Ross: No, but...

17.08.2009, admin

Ross: No, but the users we were getting weren’t really the target audience;
these were people that downloaded beta builds from Mozilla. So it was still a
geek audience. We had to transform the culture at Mozilla because it was all
based around open source ethos, which says programmers are kings, marketers
are sleaze, and everyone else can read the manual. All the branding for Mozilla
looked very Communist—the logo was a dinosaur and the banners ads were . . .
I can’t even describe it, but very odd, technical kind of imagery that didn’t
appeal to most people. We had to move a lot of that into a more mainstream
world.
Livingston: How did you do that?
Ross: The first thing that happened was that Netscape split off Mozilla into an
independent entity. Mozilla was once just the open source technology arm of
Netscape—they made technology and Netscape distributed it. When Netscape
said goodbye, Mozilla didn’t really have any kind of major distributor anymore.

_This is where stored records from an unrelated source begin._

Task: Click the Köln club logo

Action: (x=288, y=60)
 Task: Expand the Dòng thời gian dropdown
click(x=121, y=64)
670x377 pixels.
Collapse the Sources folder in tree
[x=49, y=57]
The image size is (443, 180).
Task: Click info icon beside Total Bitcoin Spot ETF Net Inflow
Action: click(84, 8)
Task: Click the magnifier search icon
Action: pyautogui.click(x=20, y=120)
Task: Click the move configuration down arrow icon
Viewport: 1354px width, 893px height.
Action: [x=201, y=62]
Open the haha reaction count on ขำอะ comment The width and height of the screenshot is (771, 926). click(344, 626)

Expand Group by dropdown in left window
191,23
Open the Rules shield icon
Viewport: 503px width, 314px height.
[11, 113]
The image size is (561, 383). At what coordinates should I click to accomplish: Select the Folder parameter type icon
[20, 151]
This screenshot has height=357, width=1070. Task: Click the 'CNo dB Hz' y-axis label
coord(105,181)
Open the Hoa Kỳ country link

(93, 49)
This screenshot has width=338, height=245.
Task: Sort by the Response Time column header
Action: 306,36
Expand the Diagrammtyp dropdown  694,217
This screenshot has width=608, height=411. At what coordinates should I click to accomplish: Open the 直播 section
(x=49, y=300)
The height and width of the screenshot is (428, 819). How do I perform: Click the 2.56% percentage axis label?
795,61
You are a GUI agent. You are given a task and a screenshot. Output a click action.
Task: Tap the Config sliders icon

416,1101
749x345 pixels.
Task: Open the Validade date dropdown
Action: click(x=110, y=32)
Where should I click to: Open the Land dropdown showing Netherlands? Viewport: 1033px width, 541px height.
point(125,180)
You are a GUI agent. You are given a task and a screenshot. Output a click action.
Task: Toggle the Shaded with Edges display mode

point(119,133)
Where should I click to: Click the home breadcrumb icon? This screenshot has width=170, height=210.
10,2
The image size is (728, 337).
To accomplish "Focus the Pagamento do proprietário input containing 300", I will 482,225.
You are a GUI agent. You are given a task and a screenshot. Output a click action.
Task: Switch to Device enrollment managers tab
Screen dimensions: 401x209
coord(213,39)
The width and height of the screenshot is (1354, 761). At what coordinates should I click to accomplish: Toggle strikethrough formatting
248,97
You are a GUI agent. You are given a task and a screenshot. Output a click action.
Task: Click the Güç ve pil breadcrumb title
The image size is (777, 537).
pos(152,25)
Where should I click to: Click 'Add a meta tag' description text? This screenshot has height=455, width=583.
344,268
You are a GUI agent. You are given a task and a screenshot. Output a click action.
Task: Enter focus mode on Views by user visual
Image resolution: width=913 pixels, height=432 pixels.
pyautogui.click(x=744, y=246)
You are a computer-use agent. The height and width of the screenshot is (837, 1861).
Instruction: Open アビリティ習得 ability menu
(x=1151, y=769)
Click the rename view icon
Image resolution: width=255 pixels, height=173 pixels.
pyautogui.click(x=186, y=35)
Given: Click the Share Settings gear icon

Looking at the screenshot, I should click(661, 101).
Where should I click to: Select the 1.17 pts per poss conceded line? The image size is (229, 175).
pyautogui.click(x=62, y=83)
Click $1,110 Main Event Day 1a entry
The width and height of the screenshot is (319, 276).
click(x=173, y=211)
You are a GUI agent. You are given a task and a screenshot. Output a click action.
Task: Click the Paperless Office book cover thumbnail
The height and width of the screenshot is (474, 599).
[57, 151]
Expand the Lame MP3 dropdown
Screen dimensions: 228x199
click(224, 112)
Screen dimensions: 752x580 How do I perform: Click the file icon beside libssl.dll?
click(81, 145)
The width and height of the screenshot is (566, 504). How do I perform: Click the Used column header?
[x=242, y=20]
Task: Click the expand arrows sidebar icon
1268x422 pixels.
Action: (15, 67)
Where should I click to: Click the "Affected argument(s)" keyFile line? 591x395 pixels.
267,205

As Firefox matured, Mozilla decided that they could try to distribute it
directly to the user without having to go through a middleman like Netscape. At
that point, the culture started to shift out of necessity; the organization had to
cater to more users or potentially collapse.
Livingston: As you were working on this, did you worry about competitive
threats?
Ross: No, Firefox was very different from traditional startups. Companies usually
worry about competition for financial reasons, but when we did Firefox,
money was just always sort of there. There were donations, seed money from
AOL; we eventually got this Google deal, but it wasn’t a source of fear for us,
because we knew if it didn’t make money . . . It wasn’t even supposed to make
money—it was a hobby, right, so we didn’t really care. I was in school. It didn’t
have to succeed.
It sounds bad, but the project was kind of just for us at the beginning—to
make something that we knew we could make, but not inside Netscape. It was
an outlet for those frustrations. We wanted people to use it, but we weren’t
going to kill ourselves if it failed. We defined success in terms of users, not
competitors.
In any case, the IE team had been disbanded, and Netscape had bowed out,
so the market was wide open. We didn’t crunch numbers or conduct market
analysis; we relaxed and followed our gut. There’s a lot more pressure now with
Parakey. People expect another Firefox or something like that.
Livingston: People must have high expectations for you, which is not a bad
thing, I suppose.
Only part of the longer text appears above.